À la fin du siècle, l’Inde en proie à des vagues de chaleur «extrême»

Les vagues de chaleur «extrême» s’abattront sur plus de 70% du territoire indien à la fin du siècle en cours.
Photo: Jewel Samad Agence France-Presse Les vagues de chaleur «extrême» s’abattront sur plus de 70% du territoire indien à la fin du siècle en cours.

Fin mai 2015, des routes de New Delhi, en Inde, fondaient — littéralement. Les températures extrêmes, au-delà de 45 °C, tordaient les lignes blanches tracées sur le bitume.

Les hôpitaux, eux, devaient composer avec des afflux de patients frappés par des coups de chaleur. Les systèmes de distribution électriques flanchaient, exténués par la demande incessante des appareils de climatisation.

 

Vous pensez aux changements climatiques comme une augmentation de la température mondiale de 2 °C ? Le professeur Taha B. M. J. Ouarda, lui, y pense en matière de vagues de chaleur.

« Les impacts sur la santé publique — mortalité et morbidité — vont être phénoménaux », dit M. Ouarda, un climatologue de l’Institut national de la recherche scientifique (INRS) du Québec qui vient de publier un article sur les vagues de chaleur en Inde.

L’analyse du professeur Ouarda confirme que les changements climatiques anthropogéniques ont doublé les risques de vagues de chaleur dans plusieurs régions de l’Inde au XXe siècle.

Par ailleurs, dans son étude publiée fin février dans Scientific Reports, le professeur Ouarda et ses collègues estiment que plus de 70 % du territoire indien sera en proie à des vagues de chaleur « extrême » à la fin du siècle en cours.
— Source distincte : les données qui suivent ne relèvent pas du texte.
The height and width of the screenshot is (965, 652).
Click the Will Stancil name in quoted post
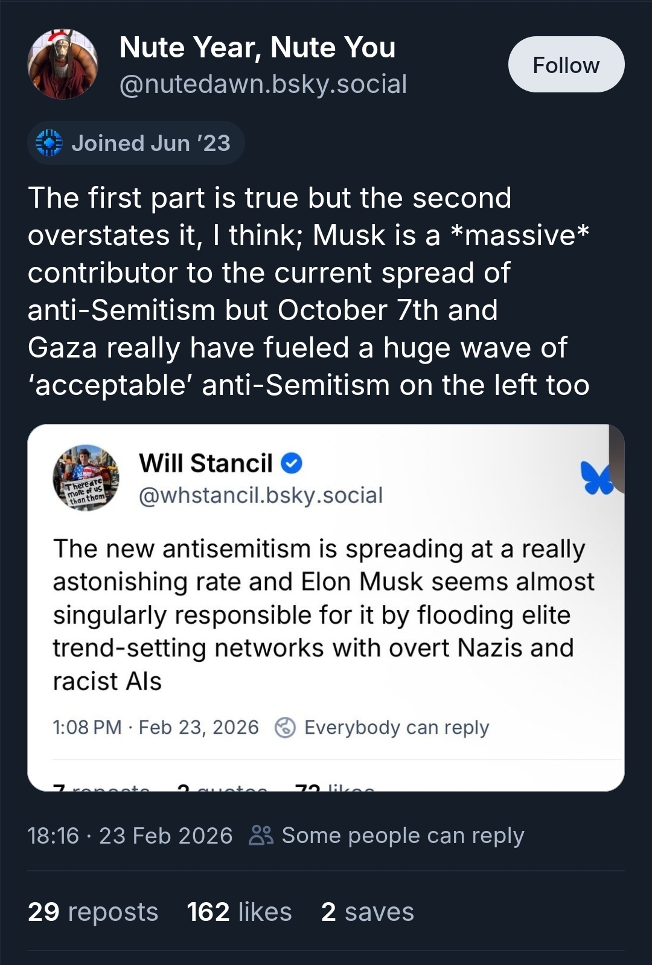tap(206, 463)
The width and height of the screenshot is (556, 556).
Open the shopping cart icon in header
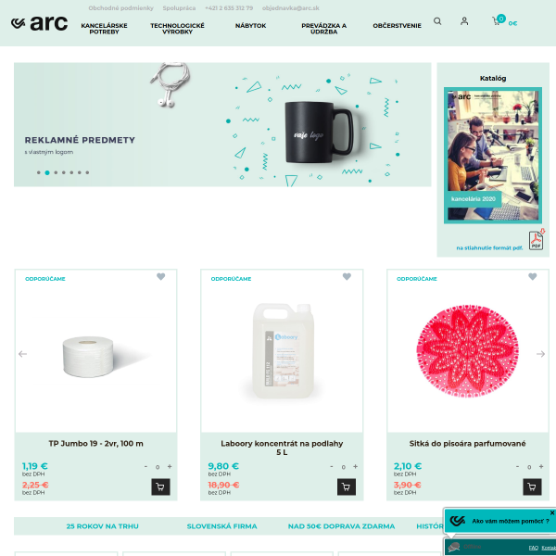(x=496, y=21)
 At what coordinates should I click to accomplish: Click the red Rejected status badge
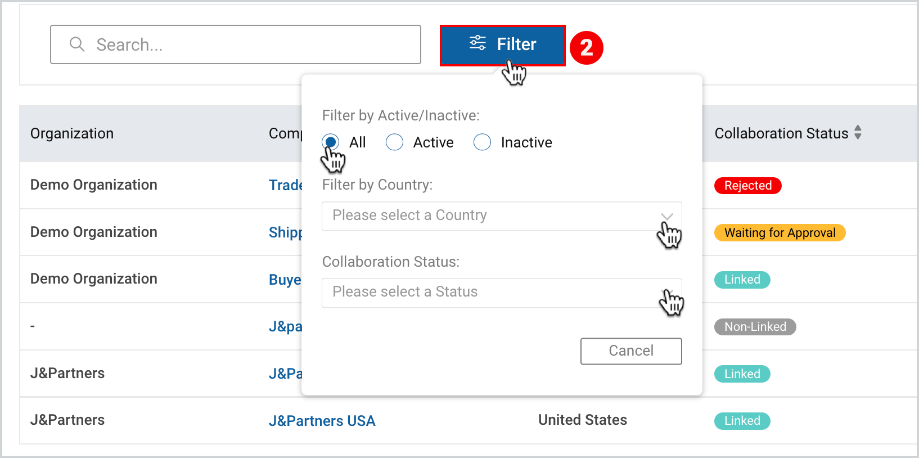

L’aggravation des conditions météorologiques extrêmes est un aspect contre-intuitif des changements climatiques. De 1901 à 2015, la température moyenne de l’Inde a augmenté de « seulement » 0,85 °C, mais les vagues de chaleur sont néanmoins beaucoup plus fréquentes et plus intenses.

« La moyenne toute seule n’est pas suffisante pour décrire les dangers auxquels on fait face », explique le professeur Ouarda en entrevue téléphonique. La hausse moyenne de température « aplatit la courbe » des extrêmes, pour recycler une expression covidienne.

La durée, variable importante

 

Pour caractériser les vagues de chaleur, les chercheurs ont utilisé un indice qui rassemble plusieurs paramètres — comme la durée de la vague et son intensité par rapport à la moyenne saisonnière — en un seul nombre.

La durée est une variable importante : les vagues de chaleur font des ravages quand elles s’allongent dans le temps. « Un enfant malade pourrait résister à trois ou quatre jours de chaleur extrême, mais peut-être pas dix jours », donne en exemple M. Ouarda.

De même, les vagues de chaleur sont particulièrement mortelles quand, la nuit, le mercure redescend peu. Cela ne laisse pas l’occasion au corps de récupérer avant d’affronter une nouvelle journée écrasante.

L’humidité multiplie aussi les effets des chaleurs extrêmes. Quand l’air est humide, le corps a plus de difficulté à évacuer son trop-plein de chaleur en transpirant.

Et la fréquence des vagues de chaleur — une seule dans l’été, ou bien six vagues qui se suivent de près — influence aussi la capacité du corps à les encaisser.

Au bout du fil, le professeur Ouarda fulmine contre l’inaction climatique. Même si on arrêtait d’émettre des gaz à effet de serre tout de suite, dit-il, le climat continuerait de se réchauffer pendant trois siècles.

« Mais ça, les politiciens n’en parlent pas, poursuit-il. Parce que les politiciens, ils veulent se faire élire pour les cinq prochaines années, ils s’en foutent de ce qui va arriver dans 300 ans. »

Au moins 2500 personnes ont finalement perdu la vie dans la vague de chaleur qui frappa l’Inde en 2015.